I'm still waiting for the morning that I wake up without a new blemish on my face. I don't think that's happened since I turned 18. Some days I'm more hopeful and other days I just want to stay home and cry--not in a depressed/suicidal sort of way but in a self-conscious, self-loathing, frustrated sort of way. It's not fair. I'm trying to plan my wedding but I'm hesitant to set the date until I'm confident that I'll be clear enough to walk down the aisle. I want to be comfortable in my own skin at my own wedding. I'm so embarassed to be my age and have acne as badly as I do. My fiance doesn't even know I'm on Accutane. I never mention my acne and I act like it doesn't bother me when really it's the only thing that gets me down. I wish I had just gotten acne over with as a teenager like everyone does. In high school, I only suffered from the rare occasional pimple. I NEVER wore any makeup and people who knew me envied me for my skin. Where did I go wrong?
On a more positive note, I invested in a new moisturizer (again). Since my face is so dry, trying new moisturizers keeps me hopeful. I picked up a little something called "Ultra Repair Cream", made by "First Aid Beauty". I've used this stuff nightly for near a month now and I can safely say that it's heavenly. It is a heavy cream but not greasy. It comes in a big tub but is also available in a smaller tube. I paid $28 for a 6oz tub and I love it. You can find it at Sephora. I don't know if it was this stuff or the Clarisonic that I've been using almost daily but all of those pesky whiteheads I was getting on my temples are GONE! Completely gone. Wish I could say the same about the rest of the crap on my face.

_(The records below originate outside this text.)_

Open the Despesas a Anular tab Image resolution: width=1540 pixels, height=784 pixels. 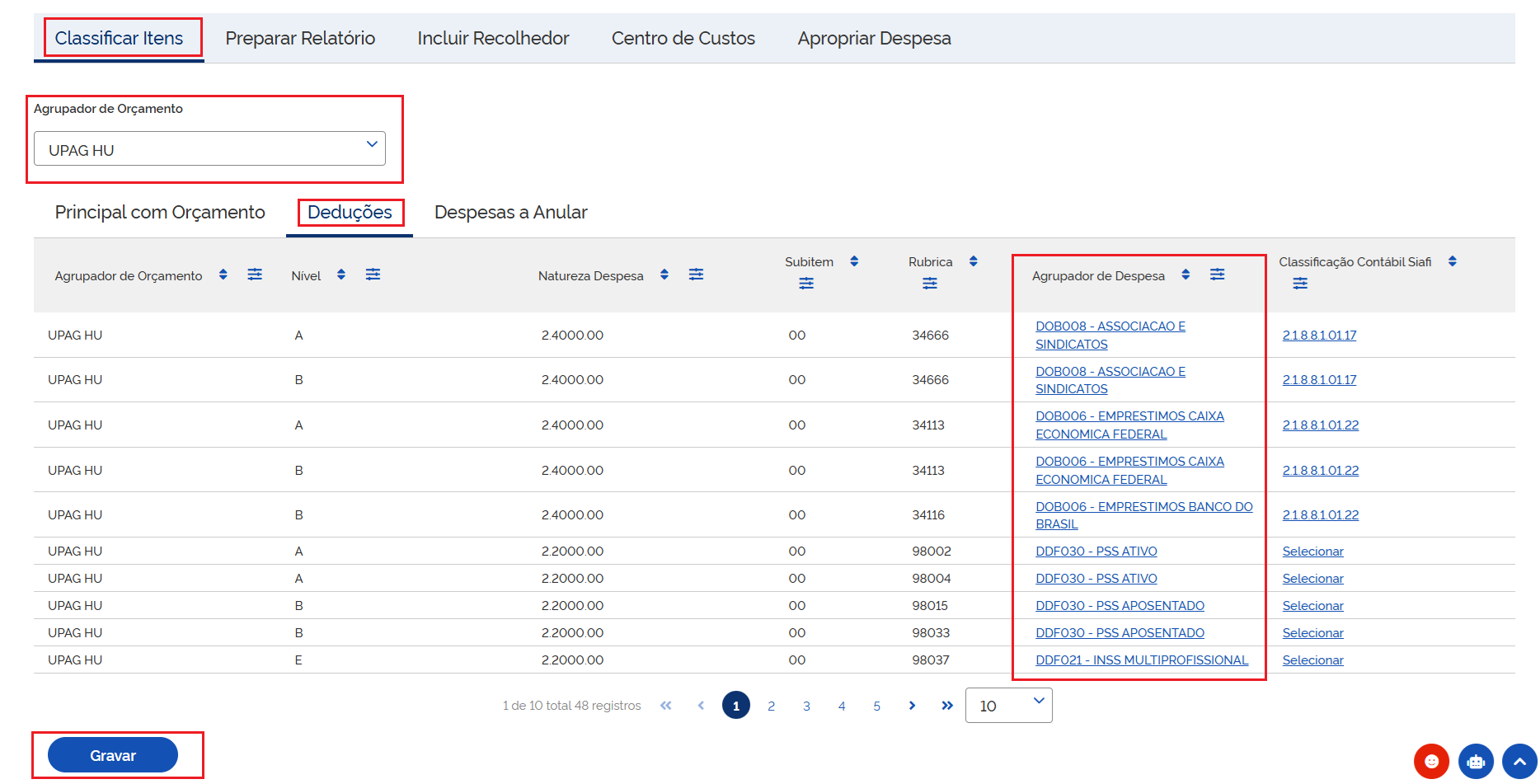point(510,213)
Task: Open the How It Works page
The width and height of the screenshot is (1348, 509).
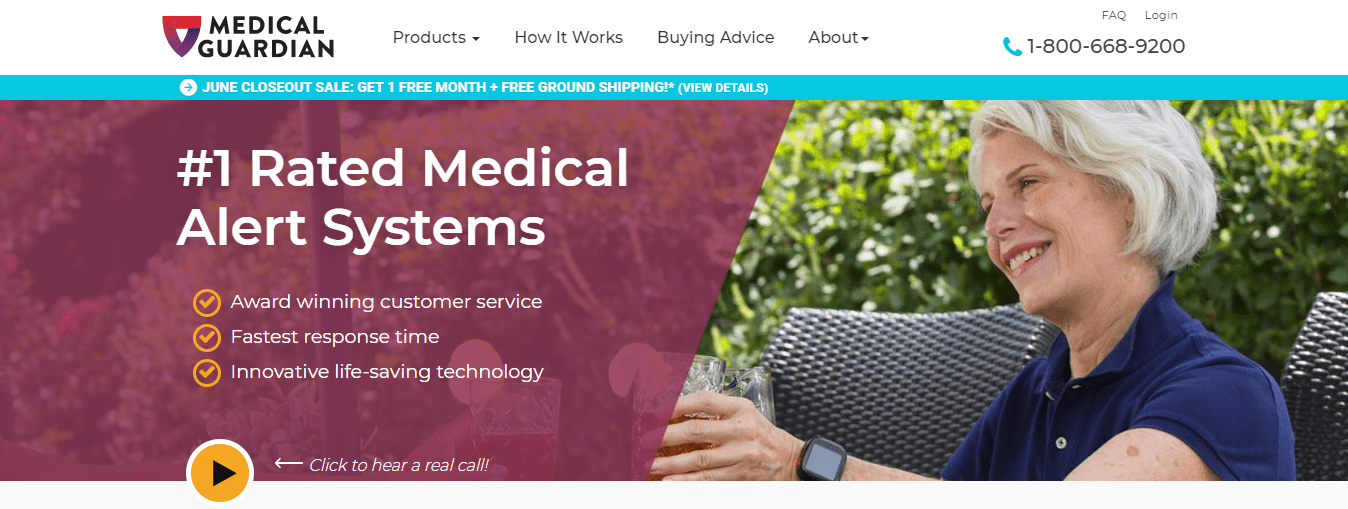Action: (568, 38)
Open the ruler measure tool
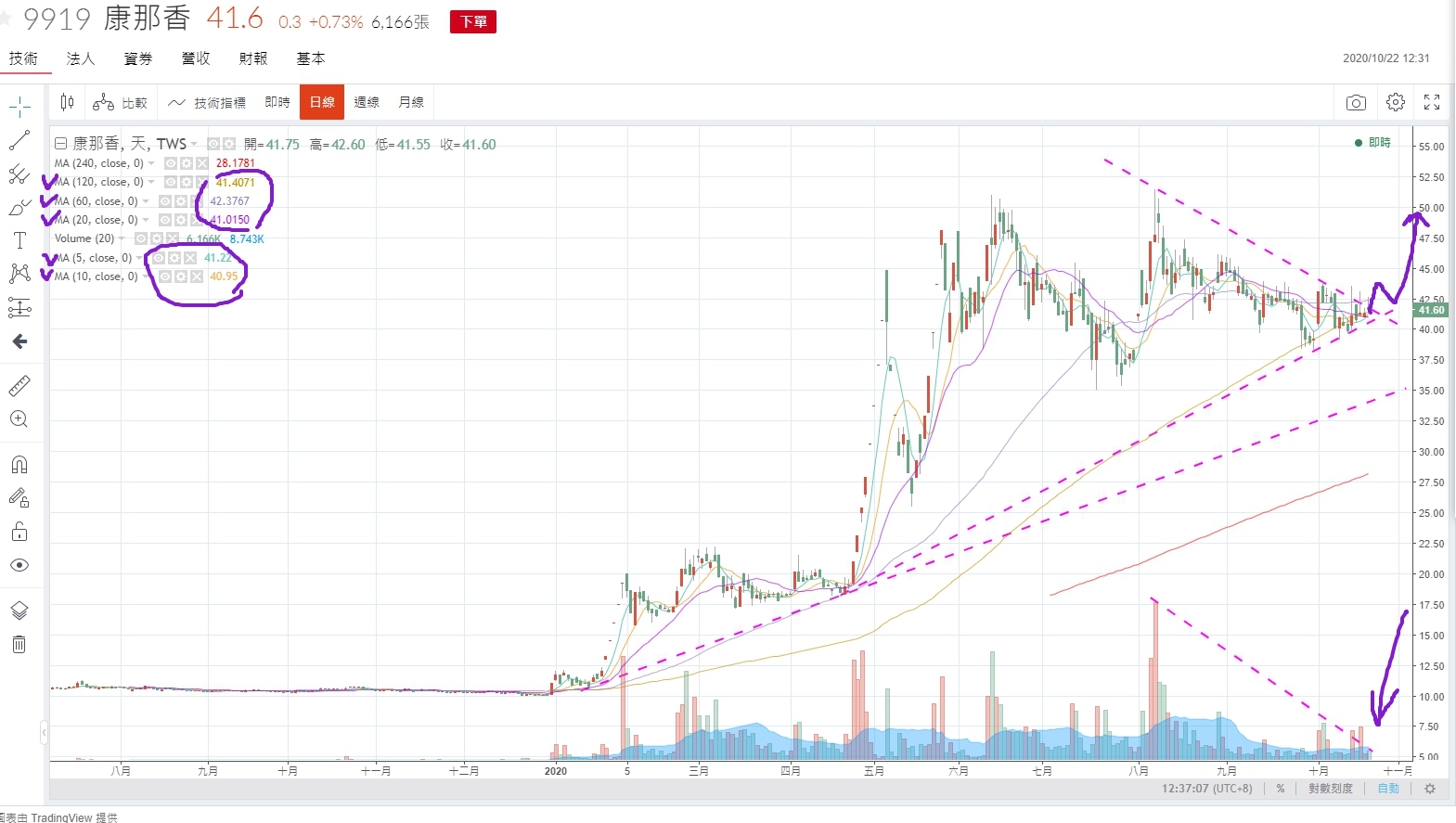The image size is (1456, 823). 19,385
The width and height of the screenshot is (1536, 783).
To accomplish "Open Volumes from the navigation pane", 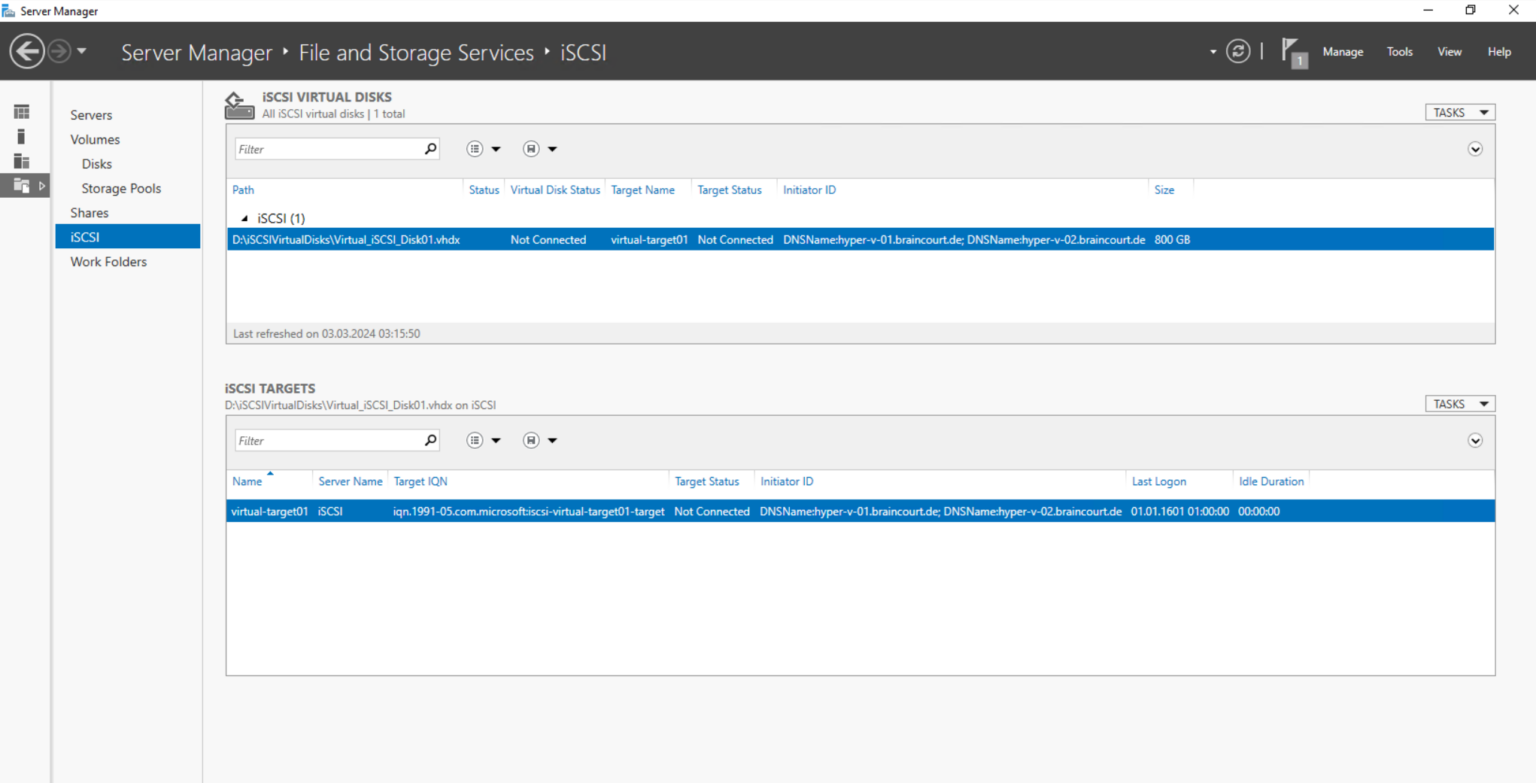I will click(94, 139).
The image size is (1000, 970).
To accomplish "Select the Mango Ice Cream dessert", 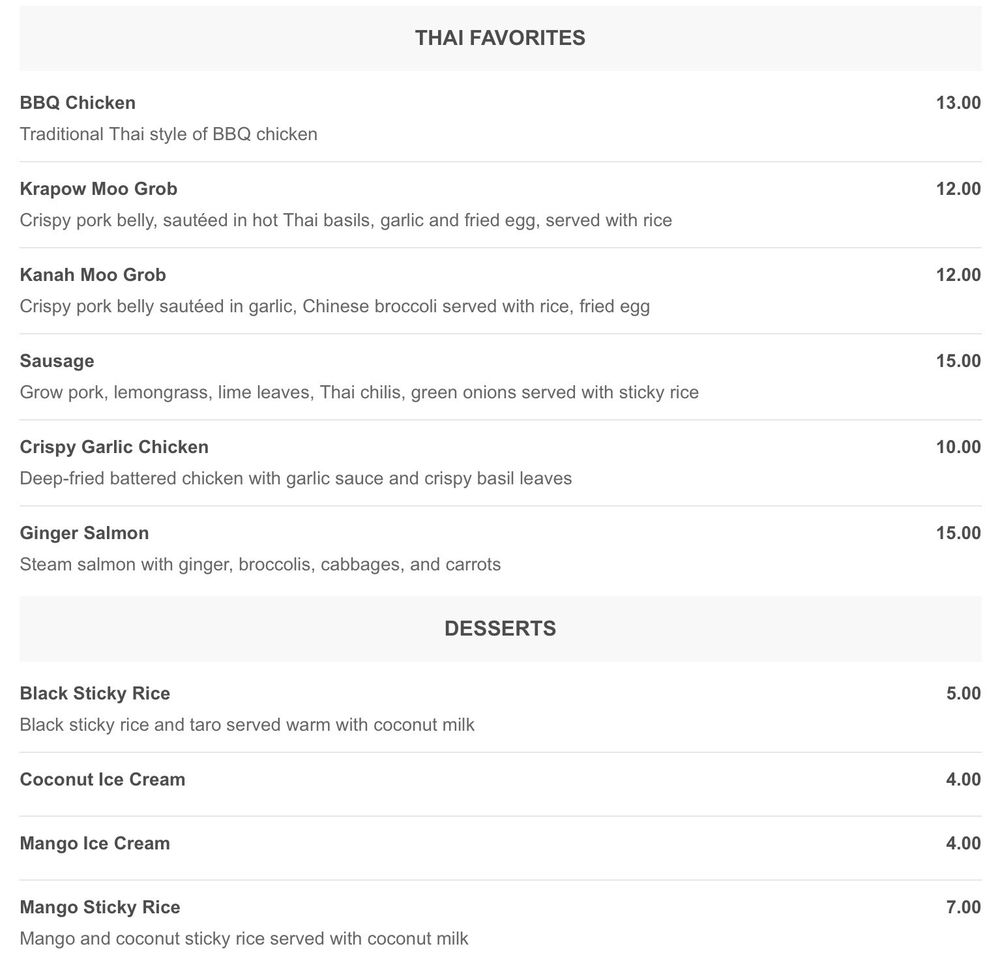I will (x=95, y=843).
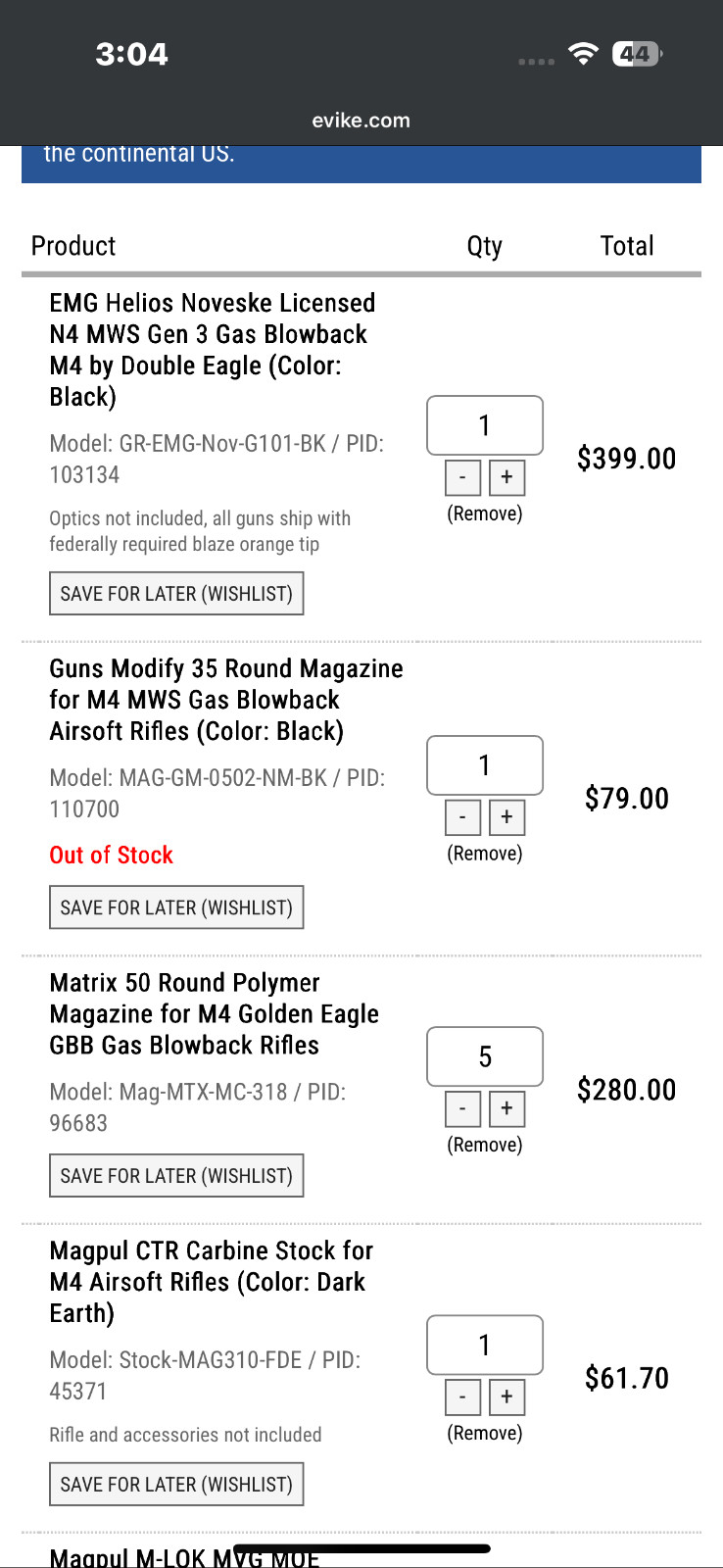The image size is (723, 1568).
Task: Save out-of-stock Guns Modify magazine for later
Action: pos(176,907)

I can't wait to try other products by this brand
I have not had one pimple or blackhead or anything on my back or chest since beginning Accutane. Not one! I don't know why my face won't clear up like the rest of me has. I'm beginning to think that maybe the makeup I wear daily may have something to do with it. I've been wearing the same foundation for years (since my acne began, 5.5 years ago). I don't have the confidence to leave my house without makeup. I HATE putting on makeup and I look forward to the day that I can eventually not need to waste my time and money on it.